With targeting computers that make Pong look like Playstation 3. "I
got one!" "That's great, kid! Don't get cocky!" And
watch that recoil on those LIGHT beams. (Light Amplification by the Stimulation
and Emission of Radiation = L.A.S.E.R.) Laser beams are amplified light - those
guns do a lot of bucking and recoiling with the WEIGHT of that light. (It might
as well be 1880 - which, I suppose, still qualifies as a "long time ago.") To
say nothing of the "science" of supersonic travel - "super sonic"
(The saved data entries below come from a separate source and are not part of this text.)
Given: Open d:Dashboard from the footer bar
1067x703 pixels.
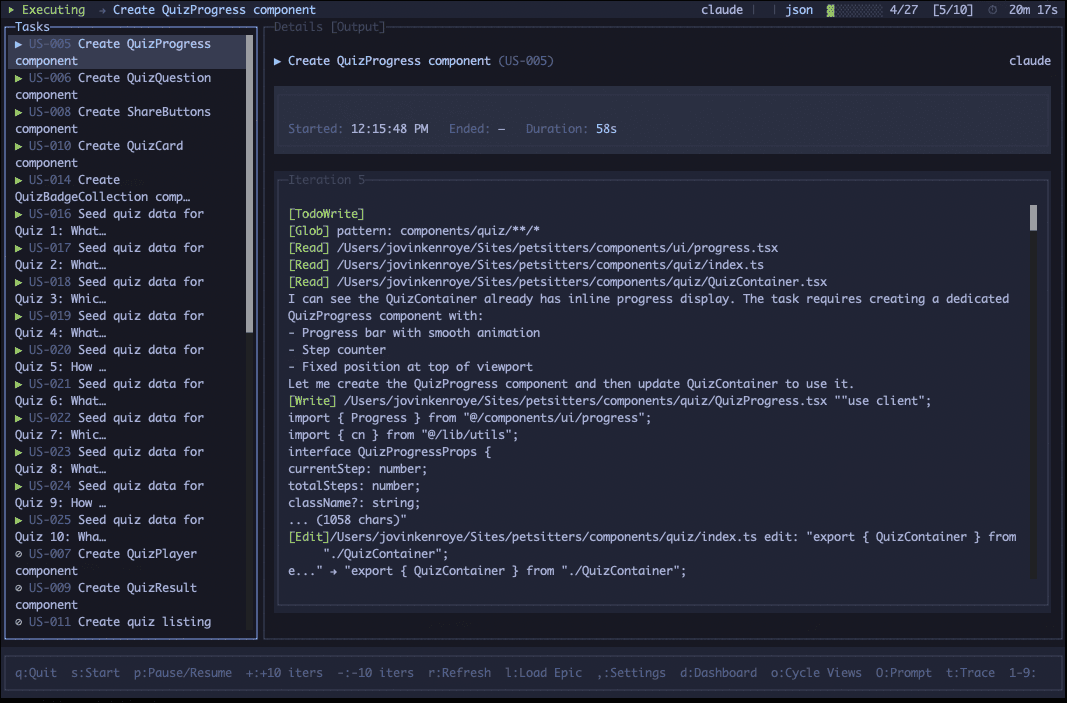Looking at the screenshot, I should [718, 673].
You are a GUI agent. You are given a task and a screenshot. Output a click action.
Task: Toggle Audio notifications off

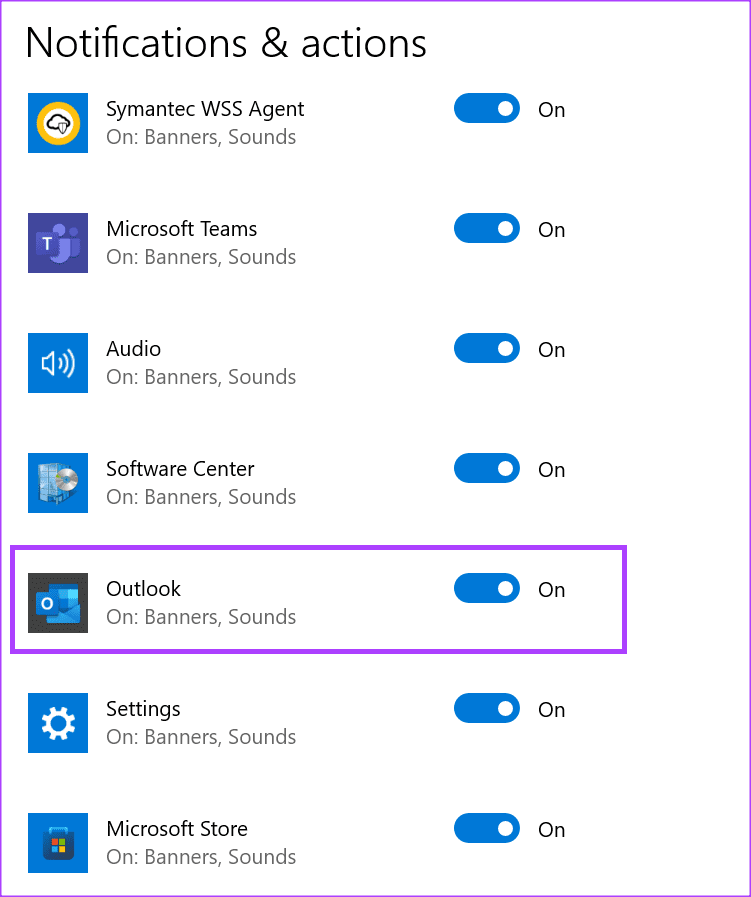coord(487,348)
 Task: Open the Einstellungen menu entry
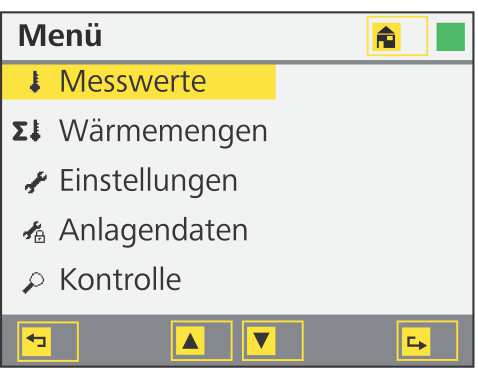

meaning "faster than sound," Wookiee Mask Boy (that's 330 miles PER
SECOND in normal Earth atmospheric conditions). If the Rebels' X-wings are traveling
anywhere near the speed they should be traveling in a deep space vacuum
(probably hypersonically, i.e. over Mach 5, five times faster than sound), any
minute perturbation in trajectory would put them so much off course they would
end up doing the Kessel run in under twelve parsecs before you could say, "generate
sympathy for the rebellion in the senate," so in cockpit closeups, how could
these X-Wings possibly be pitching about like old Datsuns with bad suspension?
The
most stunning effect in Star Wars is definitely the jump to hyperspace,
where the view from a cockpit suddenly becomes one of star streaks, spreading
outwards from a forward central point. But if they are starting the jump to lightspeed,
the counter-intuitive reality would be that the star streaks should go the OTHER
WAY. All light would collapse to a singular point directly ahead of the ship's
line of travel. For if you are traveling faster than light, the only light that
you would not be overtaking would be directly in front of you. So
please: enough with the "Science of Star Wars" misnomers. I could ramble
ALL DAY, but I've got a headache the size of bantha balls and it's got "Star
Wars dorks" written all over it. Granted,
this is a ten-cucumber movie, yet it is incomparable to the Citizen Kanes
or The Godfathers.
It will not stand the test of time like a regular "great movie"; it
already reads as outdated computer-wise, effects-wise, design-wise. Rather, Star
Wars is an immortal piece of art through its pioneering uniqueness, impacting
humanity by slipping through a wormhole when it was expected least and needed
most. Right place, right time, right geeks. Even
with its many faults, hearing John Williams' fanfare score and seeing that grainy,
"noisy" filmstock still sends a chill through me; the visage of Darth
Vader first striding out into the passageway over dead bodies with breath mask
hissing is still a sight to behold; the effect of Star Wars cannot be described
in words precisely because it is so influential that its effect has become
intrinsic to our existence; our lexicon resonates with its impact. George Lucas
created a wild Product and has eaten out on it ever since. That's more than any
man can ask as his legacy.
Obi-Wan
tells Luke, "The Force can have a strong influence on the weak-minded."